------ Text segment

• EPOCH

Lost Water – Notes from Athens and Southern India

Charlotte Evans | Lancaster University


We were standing at an intersection on one of Athens’ busiest roads when Tom pointed to the horizon, where the road and all the vehicles disappeared into the distance.

“Plato used to walk along here,” He said, “It was his favourite river.”

I squinted but couldn’t see anything that looked like a river, not even a straightened urban stream. In fact, you can’t see any of Athens’ rivers if you’re above ground; they’re all buried.

The river my colleague was talking about is the Ilisos, one of three rivers that flow through Athens right beneath your feet. After the Second World War, Athens saw massive urban development focused on transport, namely roads, to make it easier for cars to travel through the city. Yet, this came with a cost. Through building smooth concrete roads, the rivers were channelled underground, hidden, and lost.

Athens’ underground rivers, the Eridanos, flows through the Monastiraki metro station. You can see the archaeological site and information boards in both Greek and English.
One of Athens’ underground rivers, the Eridanos, flows through the Monastiraki metro station. You can see the archaeological site and information boards in both Greek and English.

------------
------ Supplied entries

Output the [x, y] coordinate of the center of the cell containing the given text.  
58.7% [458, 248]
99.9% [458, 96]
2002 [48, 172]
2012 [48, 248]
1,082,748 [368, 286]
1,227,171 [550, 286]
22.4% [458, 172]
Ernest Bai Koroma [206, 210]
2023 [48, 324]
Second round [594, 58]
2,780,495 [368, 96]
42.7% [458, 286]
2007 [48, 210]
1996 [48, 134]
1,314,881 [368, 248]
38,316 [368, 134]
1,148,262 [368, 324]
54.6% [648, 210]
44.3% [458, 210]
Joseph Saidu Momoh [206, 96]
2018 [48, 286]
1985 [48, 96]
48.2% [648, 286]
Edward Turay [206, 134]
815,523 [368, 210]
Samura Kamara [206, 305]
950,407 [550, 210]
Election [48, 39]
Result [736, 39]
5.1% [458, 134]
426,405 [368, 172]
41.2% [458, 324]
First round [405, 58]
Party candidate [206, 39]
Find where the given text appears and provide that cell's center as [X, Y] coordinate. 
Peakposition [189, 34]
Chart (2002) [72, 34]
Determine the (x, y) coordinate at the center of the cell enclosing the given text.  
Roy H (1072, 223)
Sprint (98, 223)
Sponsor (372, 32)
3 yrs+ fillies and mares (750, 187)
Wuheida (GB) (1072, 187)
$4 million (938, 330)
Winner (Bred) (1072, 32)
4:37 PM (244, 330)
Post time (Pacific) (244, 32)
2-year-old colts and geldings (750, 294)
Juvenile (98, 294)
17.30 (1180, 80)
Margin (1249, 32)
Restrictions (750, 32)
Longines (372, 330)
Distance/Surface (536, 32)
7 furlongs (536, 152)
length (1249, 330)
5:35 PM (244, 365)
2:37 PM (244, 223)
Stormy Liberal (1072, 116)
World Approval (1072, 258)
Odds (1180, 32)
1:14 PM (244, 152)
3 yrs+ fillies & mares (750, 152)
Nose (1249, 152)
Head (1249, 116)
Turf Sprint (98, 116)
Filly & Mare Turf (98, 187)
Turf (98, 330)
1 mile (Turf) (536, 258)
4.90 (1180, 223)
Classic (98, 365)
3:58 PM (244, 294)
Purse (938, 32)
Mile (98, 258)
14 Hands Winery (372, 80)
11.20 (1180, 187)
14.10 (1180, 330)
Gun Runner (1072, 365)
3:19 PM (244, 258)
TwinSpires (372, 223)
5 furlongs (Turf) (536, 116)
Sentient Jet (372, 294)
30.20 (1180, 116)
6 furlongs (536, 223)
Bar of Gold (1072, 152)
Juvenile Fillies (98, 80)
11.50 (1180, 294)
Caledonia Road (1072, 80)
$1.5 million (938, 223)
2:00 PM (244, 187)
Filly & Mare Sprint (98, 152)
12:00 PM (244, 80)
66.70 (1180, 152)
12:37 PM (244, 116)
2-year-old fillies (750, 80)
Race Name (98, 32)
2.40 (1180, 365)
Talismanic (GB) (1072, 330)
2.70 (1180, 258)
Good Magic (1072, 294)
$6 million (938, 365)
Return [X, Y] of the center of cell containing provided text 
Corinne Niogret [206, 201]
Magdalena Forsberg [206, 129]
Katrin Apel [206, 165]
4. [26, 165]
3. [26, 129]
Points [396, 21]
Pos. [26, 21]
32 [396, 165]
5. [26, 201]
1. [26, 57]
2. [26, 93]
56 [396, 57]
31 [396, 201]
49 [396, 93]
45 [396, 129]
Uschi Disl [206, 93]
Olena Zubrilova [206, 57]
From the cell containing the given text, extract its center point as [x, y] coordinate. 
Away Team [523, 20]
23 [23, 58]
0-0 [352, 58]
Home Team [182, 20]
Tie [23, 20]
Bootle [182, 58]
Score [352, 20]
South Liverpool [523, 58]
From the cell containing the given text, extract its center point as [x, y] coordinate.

------------

Written request A
For each statement about the text on Athens' buried rivers, answer yes or no and quote the words of the text that decide it. (i) The Ilisos is one of three rivers that flow beneath Athens. (ii) After the Second World War, urban development in Athens focused on public housing. (iii) The Eridanos flows through the Monastiraki metro station.
Written request B
Retype the text on Athens' buried rivers from "Charlotte Evans |" to "they’re all buried.".

Full solution A
(i) Yes: "one of three rivers that flow through Athens right beneath your feet"
(ii) No: "Athens saw massive urban development focused on transport, namely roads"
(iii) Yes: "the Eridanos, flows through the Monastiraki metro station"

Full solution B
Charlotte Evans | Lancaster University


We were standing at an intersection on one of Athens’ busiest roads when Tom pointed to the horizon, where the road and all the vehicles disappeared into the distance.

“Plato used to walk along here,” He said, “It was his favourite river.”

I squinted but couldn’t see anything that looked like a river, not even a straightened urban stream. In fact, you can’t see any of Athens’ rivers if you’re above ground; they’re all buried.